TASK STATEMENT: The expected output is each line from the one containing "816x652 pixels." to the last line of the data below, set down exactly, minus the pictures.

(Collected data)

-- Opening Marker --

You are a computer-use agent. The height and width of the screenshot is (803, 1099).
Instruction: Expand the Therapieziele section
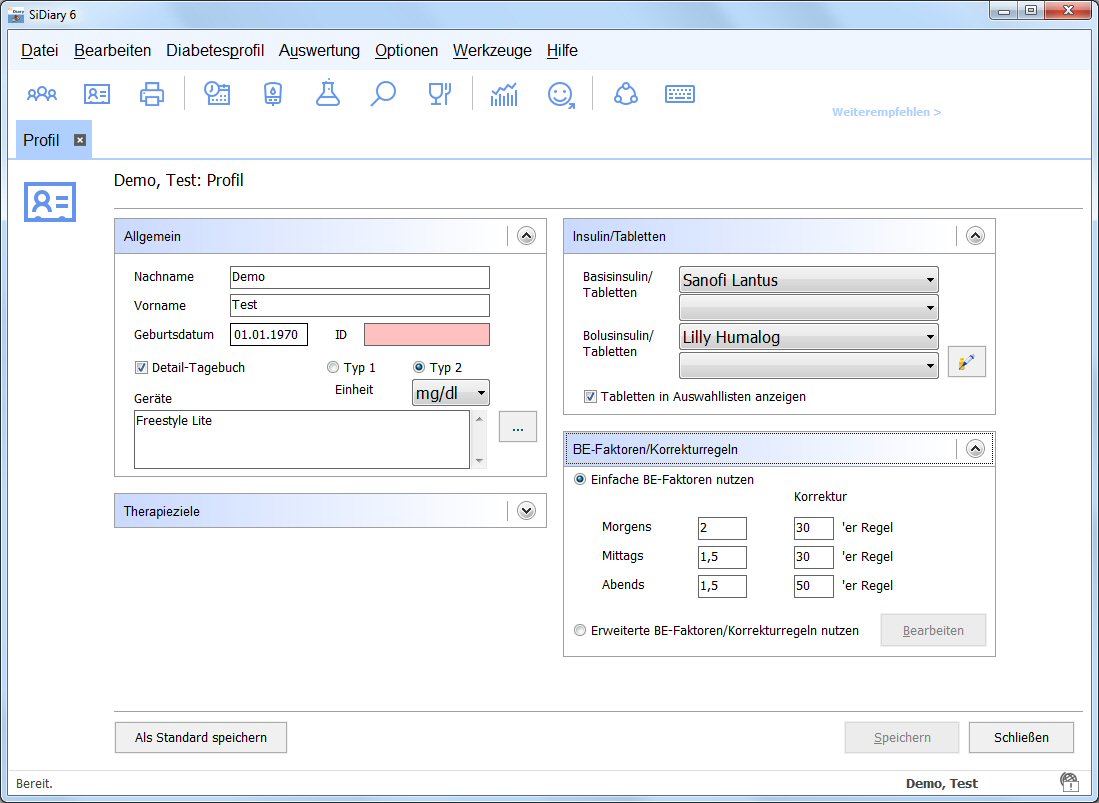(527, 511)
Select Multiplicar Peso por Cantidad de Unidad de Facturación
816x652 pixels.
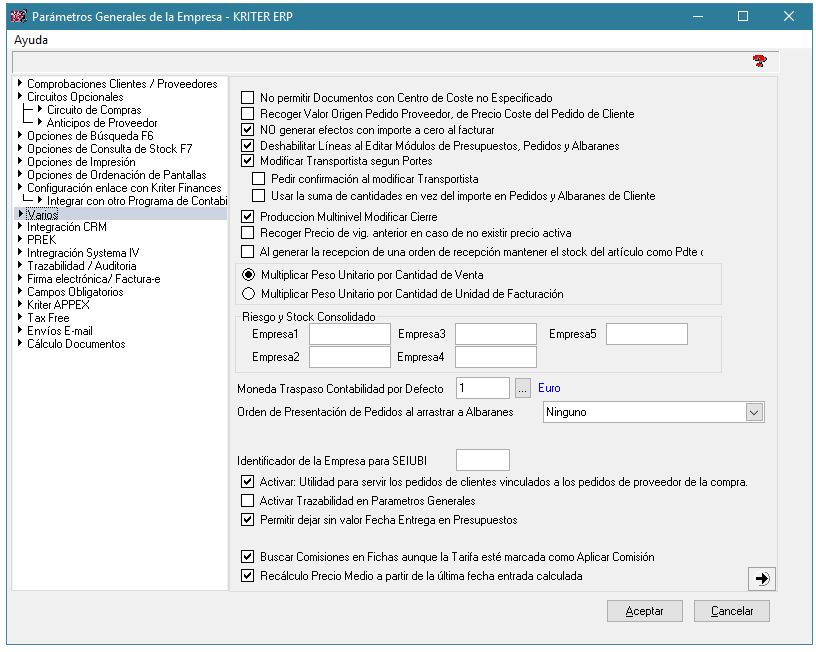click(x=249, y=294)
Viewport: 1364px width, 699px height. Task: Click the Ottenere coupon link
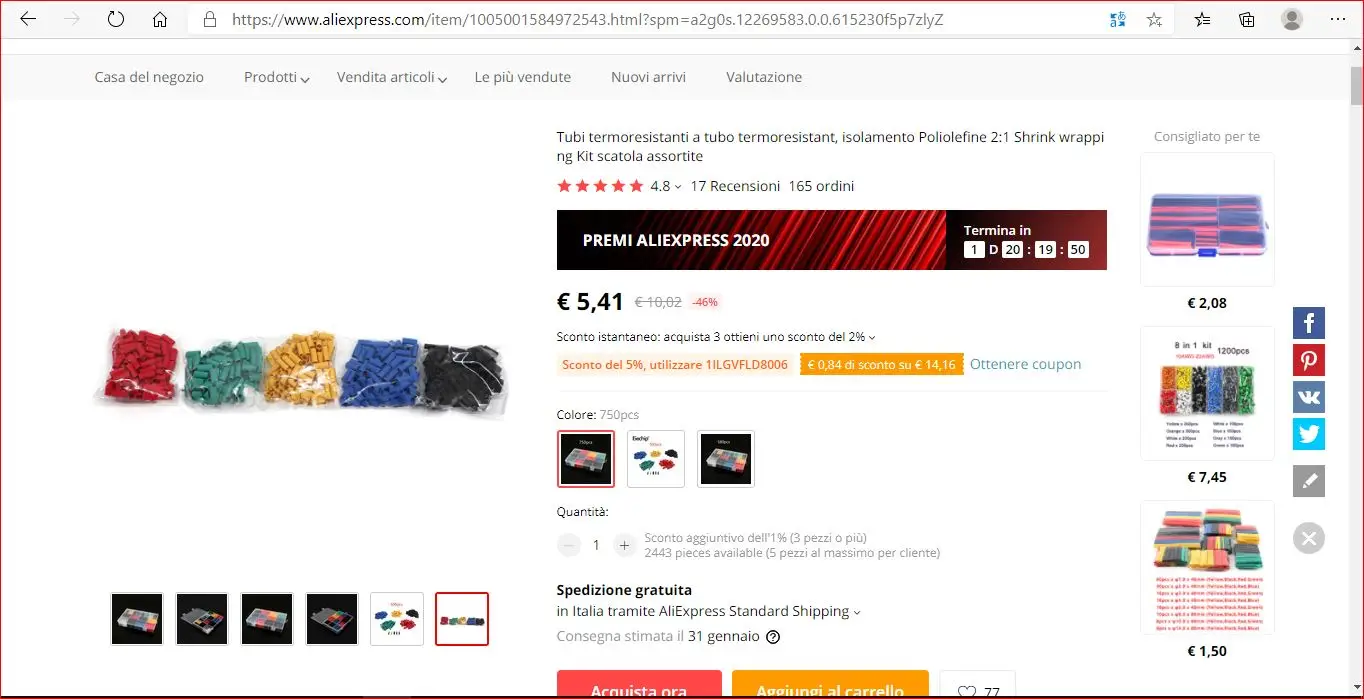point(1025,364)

-- Closing Marker --

SOLUTION TO THIS TASK:
816x652 pixels.
click(x=249, y=294)
Viewport: 1364px width, 699px height. Task: Click the Ottenere coupon link
point(1025,364)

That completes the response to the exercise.